The Eberly Center offers an official tutorial to CMU professors on designing, teaching, and writing syllabi for CMU courses. These are comprehensive material that you should explore before you read the rest of this page. This page will focus on how planning StuCo course can differ from planning normal courses at the university.
Outline the Goal
As a course, the central learning objective should be set and clear. You should have a clear objective in mind about what you want your students to learn. You should also have a way of assessing your students. If you assess your students after they graduate from your course, in what ways do you want them to perform differently than if they didn’t take your course? Once you have these goals set, outline the collection of material that you will teach your students that will directly contribute to your desired changes. Divide your material up to different units (possibly by week), and implement each unit with a clear set sub-goal in mind. Only after you make all planning should you start to write the syllabus. Sample syllabi can be found on Eberly Center’s website, and we provide a template for download here.

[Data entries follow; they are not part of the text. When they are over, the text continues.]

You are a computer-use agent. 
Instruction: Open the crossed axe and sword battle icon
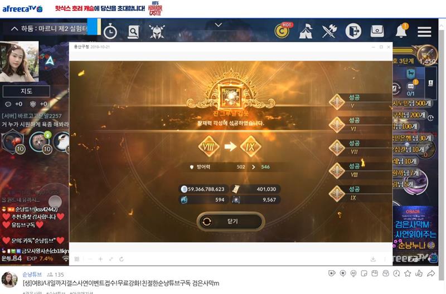click(x=329, y=31)
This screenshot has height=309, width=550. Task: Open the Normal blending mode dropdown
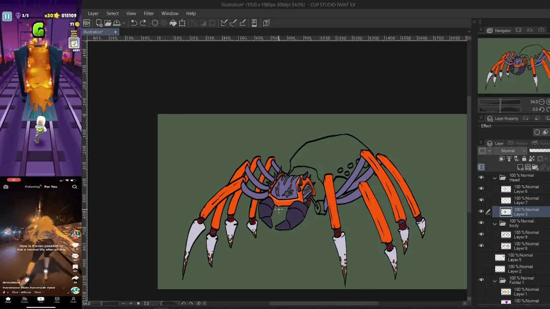pyautogui.click(x=510, y=151)
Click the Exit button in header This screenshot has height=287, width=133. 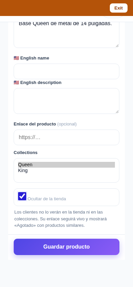[119, 8]
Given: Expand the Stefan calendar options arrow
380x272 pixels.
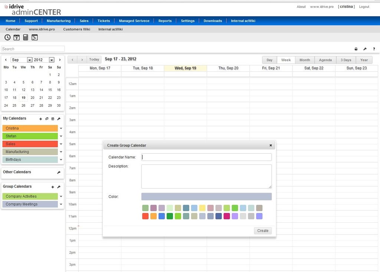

Your syllabus need not be as comprehensive as those from other CMU courses, but at least it should explain to students what your goal is at teaching them, and the steps you are going to take to make them achieve your goal. That is, the syllabus should at least contain a description of the overarching theme of the course, and a timetable or a breakdown of the course into each module. All instructors must either use this template or ensure that every section of the temple is present in their own syllabus.
Know Your Audience
The next step is to plan out what in-class interactions would look like. Because you are also a student at CMU, just like the students, this allows for more creativity and approachability in the classroom. For example, consider flipping the classroom. You could make handouts/powerpoint slides and lecture to the class as all teachers do, but based on your course content, consider having students learn the material in more creative and interactive ways, such as playing a game specifically designed to fulfill the learning outcome, or have a discussion-based forum where students know each other and can freely express their thoughts. If your course is about Board games, for example, consider have students learn by playing. Depending on the topic of your course and knowledge of the student body, you could organize your classroom in various ways.
Engage Your Students
Topics taught at StuCo courses are usually more casual and more tailored to the students’ individual interests. As such, it is easier to engage your students. When you really need your students to learn a certain material or concept, consider whether a simple Youtube search could yield a video that could make the learning process more engaging than reading or lecturing. Make the classroom interactive. Rather than having the teacher talk all the time, try to ask students questions or have them do regular quizzes. If your class has a creative component to it, consider have students critique each other’s work, or make them proud by giving them an opportunity of presenting their work in or after class.
Assess Your Class
As per StuCo policy, your course has to include a Midterm and a Final. You could have both of them be traditional test papers, but if your course is more creative on the students’ part, you could have them do a presentation or a term project. It could also be a cumulative project that starts from the first day of classes. If you have students write term essays, you could have them peer review each other’s work.